Using the information:
a: From the Comics Camp piece below, list every musician or act that readers are told to look up.
b: Extend the Comics Camp piece below, picking up right after its last sentence.

Comics Camp had people that don’t make comics; there was a lawyer¹, filmmakers, and four of us that decided as Camp was breaking up that we were the non-comics-creating enabling types². Then there were the ones that I think even the comics creators looked upon as opening themselves up to artistic critique in a way that was almost incomprehensible; say what you will, you don’t normally create comics in real time in front of people³.

But the musicians, they’re putting all they have out on display and the feedback is immediate … you either grab the audience and they’re with you or you don’t and they aren’t. It’s a special kind of public vulnerability.

Fortunately, the musicians we had at Camp are all mad-skilled seasoned pros; I’ve come to think of them as a gang of master performers — a Five Man Band that’s been through Rule 63 and doesn’t care about the traditional labels — able to pull off any musical caper you choose to throw at them. I’m giving them their own writeup primarily because of the Monday night sing-along that broke out late, but this will involve performances (planned and otherwise) from throughout the weekend. If you like, you should go look up the work of Seth Boyer, Marian Call, The Doubleclicks, and Molly Lewis. I’ll wait.

I knew Seth Boyer primarily for his collaborations with Call; he’s played guitar in every one of her performances that I’ve seen, but a lot of people know him because a year and a half ago, he did the near-impossible by making All Star by Smashmouth into a legitimately touching song with the help of a grand piano. Like all of his performances that I like best, it’s tinged with sadness and sincerity; even as you convince yourself that it’s going to be played for laughs you find yourself getting swept up in emotional depth you didn’t think was present.

Sure, it’s funny to think of a big beardy guy in a Gone Squatchin’ trucker hat to be singing the most famous I want song of all time, and yeah it starts off with a giggle or two, but Boyer means it all — every bit of longing, every bit of vulnerability. It was a guitar in his hands and the first lines of All Star were almost too soft to notice, then people began to gather and musicians stood next to him, and a few dozen voices rose together on the chorus, following where this bear of a man led. He’s The Emotional Center and he doesn’t care if you believe he looks the part or not.

In a world where the economics and public perceptions of various styles of music were about 87° out of phase with this one, Marian Call would be singing in music halls and opera houses, her crystal-clear voice cutting through arias and Richard Thompsonesque story songs alike, acoustically perfect spaces resonating every note and typewriter clack. In a world that’s 0° out of phase with this one, the people that book music halls and opera houses for some reason look askance at songs about the influx of cruise ship tourists into coastal Alaskan towns, covers of Homestar Runner tunes, and tributes to Shark Week.

That last one’s stuck particularly in my brain, because it demonstrated the other thing I’ve noticed about Call besides her eclectic musicality — her clear vision of where she wants a song to go and how it should be received and engaged by her audience. During Shark Week at the Mini-Con concert (around about 50:30 or so), Call found the precise degree of encouragement necessary to get a somewhat laid back crowd to indulge in (her words) a little bit of bloodlust, please. The song doesn’t work without that enthusiasm, so she made it happen by force of will.

Records:
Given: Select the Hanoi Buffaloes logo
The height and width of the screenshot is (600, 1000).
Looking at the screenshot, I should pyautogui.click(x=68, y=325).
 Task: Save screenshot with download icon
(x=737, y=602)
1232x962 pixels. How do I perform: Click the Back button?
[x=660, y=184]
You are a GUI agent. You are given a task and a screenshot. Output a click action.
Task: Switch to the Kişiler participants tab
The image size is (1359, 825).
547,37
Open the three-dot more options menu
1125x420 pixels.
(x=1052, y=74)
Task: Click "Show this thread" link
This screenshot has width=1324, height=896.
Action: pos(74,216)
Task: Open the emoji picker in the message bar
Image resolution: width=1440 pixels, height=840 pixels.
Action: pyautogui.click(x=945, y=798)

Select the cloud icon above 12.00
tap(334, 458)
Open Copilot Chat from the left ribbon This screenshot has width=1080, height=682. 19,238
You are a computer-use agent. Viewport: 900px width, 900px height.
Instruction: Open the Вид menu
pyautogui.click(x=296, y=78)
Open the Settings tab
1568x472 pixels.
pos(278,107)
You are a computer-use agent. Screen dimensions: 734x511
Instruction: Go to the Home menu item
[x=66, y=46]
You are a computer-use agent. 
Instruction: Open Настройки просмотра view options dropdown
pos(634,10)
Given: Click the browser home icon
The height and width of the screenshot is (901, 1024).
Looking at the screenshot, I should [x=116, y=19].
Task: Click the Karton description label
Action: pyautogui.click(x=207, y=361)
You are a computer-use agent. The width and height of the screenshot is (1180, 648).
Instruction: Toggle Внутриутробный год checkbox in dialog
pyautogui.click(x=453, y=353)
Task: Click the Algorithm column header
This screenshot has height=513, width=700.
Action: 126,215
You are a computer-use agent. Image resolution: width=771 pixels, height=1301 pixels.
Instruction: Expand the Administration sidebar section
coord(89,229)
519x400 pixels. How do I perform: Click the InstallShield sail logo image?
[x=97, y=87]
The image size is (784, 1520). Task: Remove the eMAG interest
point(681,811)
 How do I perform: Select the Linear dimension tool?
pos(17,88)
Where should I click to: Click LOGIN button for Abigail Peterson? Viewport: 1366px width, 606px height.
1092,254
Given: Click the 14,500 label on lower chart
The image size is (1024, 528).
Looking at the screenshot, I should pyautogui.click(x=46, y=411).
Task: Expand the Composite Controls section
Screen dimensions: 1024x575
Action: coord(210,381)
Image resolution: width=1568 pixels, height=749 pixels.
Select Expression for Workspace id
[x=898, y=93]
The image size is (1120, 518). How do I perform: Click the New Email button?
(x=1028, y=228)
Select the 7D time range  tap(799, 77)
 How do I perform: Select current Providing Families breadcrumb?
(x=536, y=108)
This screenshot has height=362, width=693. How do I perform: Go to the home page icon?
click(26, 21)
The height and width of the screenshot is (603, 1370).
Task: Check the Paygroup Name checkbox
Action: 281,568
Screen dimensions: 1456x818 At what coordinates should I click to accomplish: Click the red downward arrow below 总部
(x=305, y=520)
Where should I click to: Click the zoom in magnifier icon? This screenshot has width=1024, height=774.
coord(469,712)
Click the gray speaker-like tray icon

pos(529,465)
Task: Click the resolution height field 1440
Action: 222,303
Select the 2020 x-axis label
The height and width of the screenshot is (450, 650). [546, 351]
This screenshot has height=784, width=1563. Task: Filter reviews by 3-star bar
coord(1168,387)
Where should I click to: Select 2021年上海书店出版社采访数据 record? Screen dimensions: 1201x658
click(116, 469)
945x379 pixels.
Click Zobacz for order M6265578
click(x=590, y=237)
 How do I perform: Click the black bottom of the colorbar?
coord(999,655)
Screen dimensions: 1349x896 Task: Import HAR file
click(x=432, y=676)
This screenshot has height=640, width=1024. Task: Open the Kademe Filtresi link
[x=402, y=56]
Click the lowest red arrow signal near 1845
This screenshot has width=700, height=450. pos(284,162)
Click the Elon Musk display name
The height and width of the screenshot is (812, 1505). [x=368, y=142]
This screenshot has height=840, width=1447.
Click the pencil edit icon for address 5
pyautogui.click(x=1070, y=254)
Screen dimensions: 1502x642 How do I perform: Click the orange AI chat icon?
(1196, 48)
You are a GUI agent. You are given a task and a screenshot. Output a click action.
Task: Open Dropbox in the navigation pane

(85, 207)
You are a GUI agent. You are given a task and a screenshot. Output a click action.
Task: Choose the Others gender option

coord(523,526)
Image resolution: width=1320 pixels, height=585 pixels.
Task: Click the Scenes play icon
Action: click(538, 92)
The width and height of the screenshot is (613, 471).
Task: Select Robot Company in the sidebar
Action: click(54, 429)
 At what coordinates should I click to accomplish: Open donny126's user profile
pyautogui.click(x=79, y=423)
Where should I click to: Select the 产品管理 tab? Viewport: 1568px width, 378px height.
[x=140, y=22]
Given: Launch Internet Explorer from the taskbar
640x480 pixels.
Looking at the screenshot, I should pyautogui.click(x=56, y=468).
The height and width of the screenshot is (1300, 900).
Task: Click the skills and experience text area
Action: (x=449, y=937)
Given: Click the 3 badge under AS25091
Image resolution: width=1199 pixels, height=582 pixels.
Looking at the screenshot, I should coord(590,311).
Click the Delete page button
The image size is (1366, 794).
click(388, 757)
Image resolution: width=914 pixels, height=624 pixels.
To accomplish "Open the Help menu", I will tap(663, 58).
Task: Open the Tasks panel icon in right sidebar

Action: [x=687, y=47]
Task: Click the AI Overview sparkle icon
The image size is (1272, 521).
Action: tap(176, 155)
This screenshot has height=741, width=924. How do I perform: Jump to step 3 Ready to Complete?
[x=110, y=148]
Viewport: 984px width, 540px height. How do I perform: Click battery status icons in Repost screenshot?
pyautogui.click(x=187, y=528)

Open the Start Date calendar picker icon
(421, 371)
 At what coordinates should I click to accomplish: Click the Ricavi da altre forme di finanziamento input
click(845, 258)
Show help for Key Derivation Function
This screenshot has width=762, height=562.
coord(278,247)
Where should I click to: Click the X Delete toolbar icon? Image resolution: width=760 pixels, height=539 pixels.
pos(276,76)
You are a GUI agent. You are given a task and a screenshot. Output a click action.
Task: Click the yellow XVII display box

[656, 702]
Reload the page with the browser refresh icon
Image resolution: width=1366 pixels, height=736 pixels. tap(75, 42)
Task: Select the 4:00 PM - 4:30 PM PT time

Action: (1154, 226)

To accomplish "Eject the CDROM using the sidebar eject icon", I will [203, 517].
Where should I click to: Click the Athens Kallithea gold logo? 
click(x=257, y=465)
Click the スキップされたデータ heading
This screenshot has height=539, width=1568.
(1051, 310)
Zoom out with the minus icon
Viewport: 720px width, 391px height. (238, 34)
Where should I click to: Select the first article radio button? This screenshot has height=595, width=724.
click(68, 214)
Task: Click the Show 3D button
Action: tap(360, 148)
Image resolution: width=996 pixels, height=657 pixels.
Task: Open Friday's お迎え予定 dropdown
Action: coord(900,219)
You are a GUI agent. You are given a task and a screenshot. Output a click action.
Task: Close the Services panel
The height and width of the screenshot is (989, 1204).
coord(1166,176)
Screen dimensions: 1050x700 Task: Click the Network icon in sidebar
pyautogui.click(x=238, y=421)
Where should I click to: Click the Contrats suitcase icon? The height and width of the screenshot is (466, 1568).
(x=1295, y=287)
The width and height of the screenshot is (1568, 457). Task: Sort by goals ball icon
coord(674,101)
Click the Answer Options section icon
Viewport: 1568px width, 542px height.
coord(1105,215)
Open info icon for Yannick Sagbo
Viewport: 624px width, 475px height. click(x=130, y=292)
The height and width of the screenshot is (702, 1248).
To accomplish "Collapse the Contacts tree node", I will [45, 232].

Responses:
a: Seth Boyer, Marian Call, The Doubleclicks, Molly Lewis

b:
The attention to detail touches everything from her music (notes and wordplay equally) and its message4 to the data resulting from a world-wide hashtag she created; the logistics of a performance and minor Camp hiccups all get jumped on and resolved before anybody realizes she was there. In our musical gang, she’s The Fixer.

Molly Lewis is a paradox; happiness and sadness flow from her songs and performances very nearly simultaneously. Ten years ago she put a video up on YouTube of the most improbable ukulele cover the world had seen: Britney Spears’s Toxic, which has since become a mainstay of her concerts; the performance matches her bouncy, joyous approach to music. But in her hands any song under the sun — an examination of Lincoln’s assassination, say — can turn from goofball to melancholy in the space of a heartbeat.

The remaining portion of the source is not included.